--- REQUIREMENTS ---
Check each statement against the list-comparison thread and mark it yes or no, quoting the exact words that decide it. 1. The script in the question is for Python3. 2. In the question, d is incremented when an element matches at the same position in both lists. 3. In the answer's code, match holds boolean values.

Comparing the elements in lists

Question

I am using the following script to compare the elements in two separate lists in Python3. If an element matches e.g. element [0] from list one matches element [0] from list two then the variable c is incremented by one. If the element does not match but the value is in the list then a different variable d is incremented.

I have put the code together but it is rather long and wanted to know if it could be condensed in some way.

a = [1,2,3,4]
b = [2,1,3,4]
c = 0
d = 0

if a[0] == b[0]:
    c += 1
elif a[0] == b[1] or a[0] == b[2] or a[0] == b[3]:
    d += 1

if a[1] == b[1]:
    c += 1
elif a[1] == b[0] or a[1] == b[2] or a[1] == b[3]:
    d += 1

if a[2] == b[2]:
    c += 1
elif a[2] == b[0] or a[2] == b[1] or a[2] == b[3]:
    d += 1

if a[3] == b[3]:
    c += 1
elif a[3] == b[0] or a[3] == b[1] or a[3] == b[2]:
    d += 1

Answer 1

a = [1,2,3,4]
b = [2,1,3,4]

match = [a[i] == b[i] for i in range(len(a)) if a[i] in b]
c = sum(match)
d = len(match)-c

In this code match consists of boolean values, for matchings locations per members in the intersection of a and b.

--- INFORMATION PROVIDED ---
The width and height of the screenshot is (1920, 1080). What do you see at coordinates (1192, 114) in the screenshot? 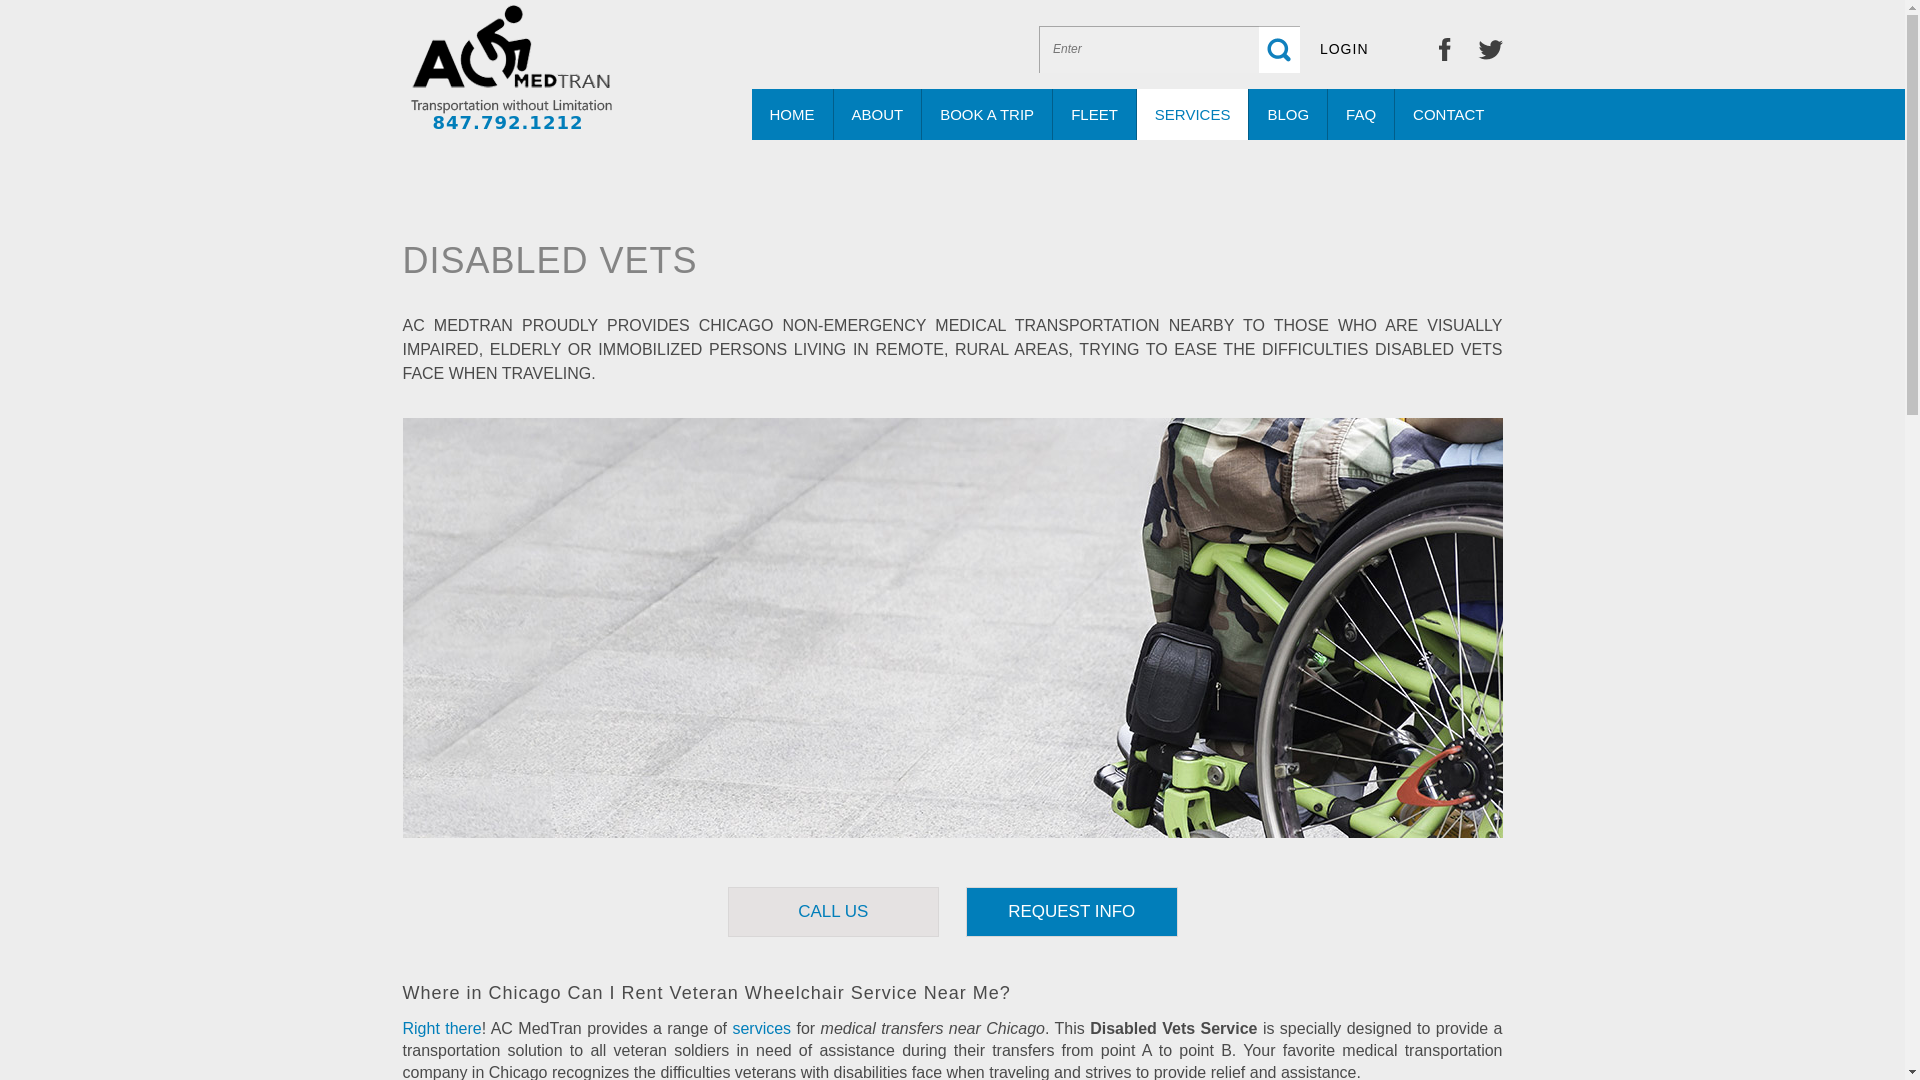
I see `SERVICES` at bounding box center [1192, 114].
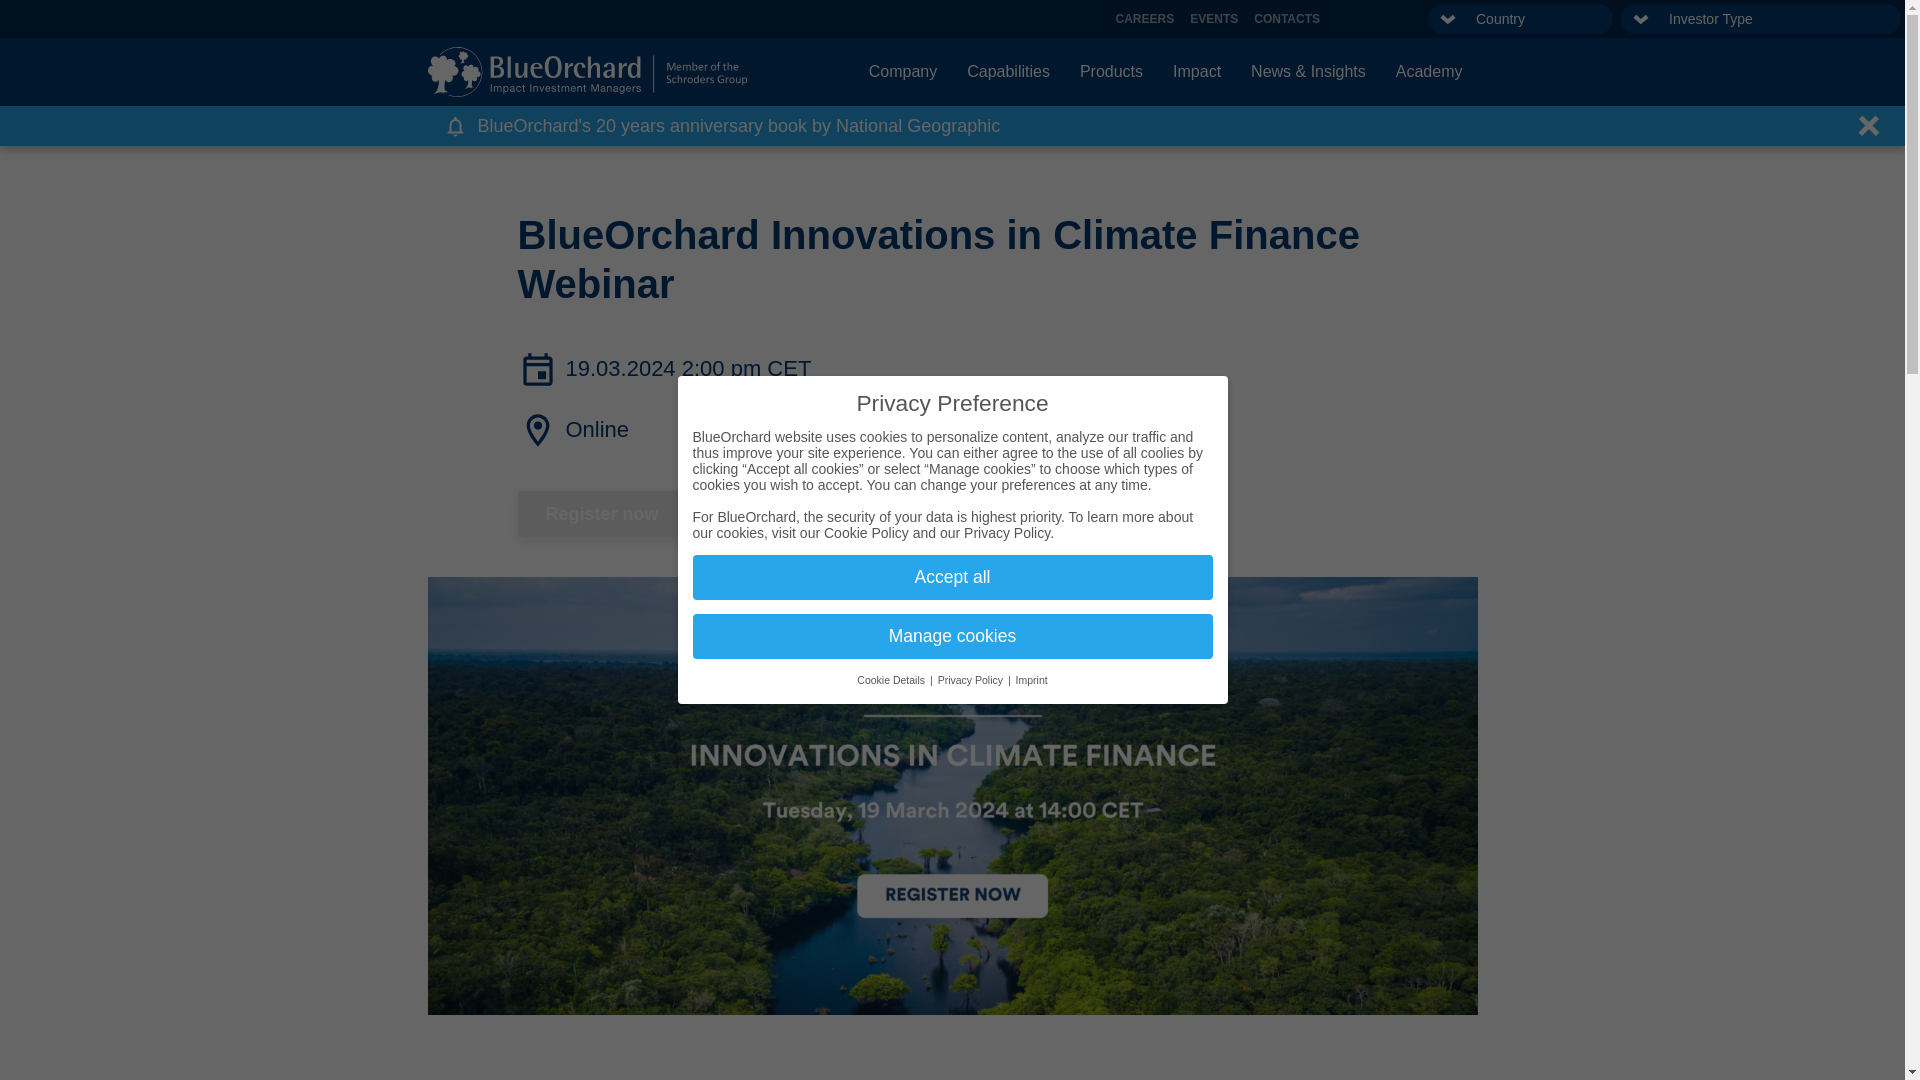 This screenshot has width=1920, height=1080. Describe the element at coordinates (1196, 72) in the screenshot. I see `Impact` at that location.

--- REPLY TO THE EXERCISE ---
1. Yes: "compare the elements in two separate lists in Python3"
2. No: "If the element does not match but the value is in the list then a different variable d is incremented."
3. Yes: "In this code match consists of boolean values"